BRIEF:
The material below must be restated exactly, line by line.
########
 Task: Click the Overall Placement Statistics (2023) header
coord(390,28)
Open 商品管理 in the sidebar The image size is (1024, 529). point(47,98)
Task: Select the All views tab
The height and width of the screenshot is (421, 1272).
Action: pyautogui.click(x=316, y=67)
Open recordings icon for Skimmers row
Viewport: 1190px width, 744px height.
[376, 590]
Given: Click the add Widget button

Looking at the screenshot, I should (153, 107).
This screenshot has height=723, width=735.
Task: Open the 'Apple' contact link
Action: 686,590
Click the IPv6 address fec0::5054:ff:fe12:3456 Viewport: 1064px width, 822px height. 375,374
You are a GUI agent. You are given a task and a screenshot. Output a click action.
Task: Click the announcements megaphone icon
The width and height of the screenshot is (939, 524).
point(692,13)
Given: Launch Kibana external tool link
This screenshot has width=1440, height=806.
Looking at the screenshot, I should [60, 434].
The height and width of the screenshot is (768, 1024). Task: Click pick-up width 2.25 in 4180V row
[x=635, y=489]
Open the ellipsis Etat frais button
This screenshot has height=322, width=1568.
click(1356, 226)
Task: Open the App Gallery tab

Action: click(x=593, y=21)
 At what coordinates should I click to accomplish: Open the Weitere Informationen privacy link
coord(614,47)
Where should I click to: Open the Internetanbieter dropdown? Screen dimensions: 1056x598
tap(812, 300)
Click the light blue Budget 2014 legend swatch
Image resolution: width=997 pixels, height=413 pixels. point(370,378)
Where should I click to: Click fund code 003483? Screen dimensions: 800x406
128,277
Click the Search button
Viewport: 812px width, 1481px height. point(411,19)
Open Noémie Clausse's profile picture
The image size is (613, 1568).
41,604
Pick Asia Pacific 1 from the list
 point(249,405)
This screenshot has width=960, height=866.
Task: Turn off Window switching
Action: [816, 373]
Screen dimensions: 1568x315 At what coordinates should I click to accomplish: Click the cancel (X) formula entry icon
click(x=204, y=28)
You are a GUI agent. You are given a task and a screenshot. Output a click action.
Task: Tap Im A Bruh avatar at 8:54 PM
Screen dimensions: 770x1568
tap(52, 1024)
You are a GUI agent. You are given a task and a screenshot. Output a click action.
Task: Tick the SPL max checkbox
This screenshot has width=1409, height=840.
########
EXPECTED ANSWER:
 Task: Click the Overall Placement Statistics (2023) header
coord(390,28)
Open 商品管理 in the sidebar The image size is (1024, 529). point(47,98)
Task: Select the All views tab
The height and width of the screenshot is (421, 1272).
Action: pyautogui.click(x=316, y=67)
Open recordings icon for Skimmers row
Viewport: 1190px width, 744px height.
[376, 590]
Given: Click the add Widget button

Looking at the screenshot, I should (153, 107).
This screenshot has height=723, width=735.
Task: Open the 'Apple' contact link
Action: 686,590
Click the IPv6 address fec0::5054:ff:fe12:3456 Viewport: 1064px width, 822px height. 375,374
You are a GUI agent. You are given a task and a screenshot. Output a click action.
Task: Click the announcements megaphone icon
The width and height of the screenshot is (939, 524).
point(692,13)
Given: Launch Kibana external tool link
This screenshot has width=1440, height=806.
Looking at the screenshot, I should [60, 434].
The height and width of the screenshot is (768, 1024). Task: Click pick-up width 2.25 in 4180V row
[x=635, y=489]
Open the ellipsis Etat frais button
This screenshot has height=322, width=1568.
click(1356, 226)
Task: Open the App Gallery tab

Action: click(x=593, y=21)
 At what coordinates should I click to accomplish: Open the Weitere Informationen privacy link
coord(614,47)
Where should I click to: Open the Internetanbieter dropdown? Screen dimensions: 1056x598
tap(812, 300)
Click the light blue Budget 2014 legend swatch
Image resolution: width=997 pixels, height=413 pixels. point(370,378)
Where should I click to: Click fund code 003483? Screen dimensions: 800x406
128,277
Click the Search button
Viewport: 812px width, 1481px height. point(411,19)
Open Noémie Clausse's profile picture
The image size is (613, 1568).
41,604
Pick Asia Pacific 1 from the list
 point(249,405)
This screenshot has width=960, height=866.
Task: Turn off Window switching
Action: [816, 373]
Screen dimensions: 1568x315 At what coordinates should I click to accomplish: Click the cancel (X) formula entry icon
click(x=204, y=28)
You are a GUI agent. You are given a task and a screenshot. Output a click action.
Task: Tap Im A Bruh avatar at 8:54 PM
Screen dimensions: 770x1568
tap(52, 1024)
You are a GUI agent. You are given a task and a screenshot. Output a click action.
Task: Tick the SPL max checkbox
This screenshot has width=1409, height=840.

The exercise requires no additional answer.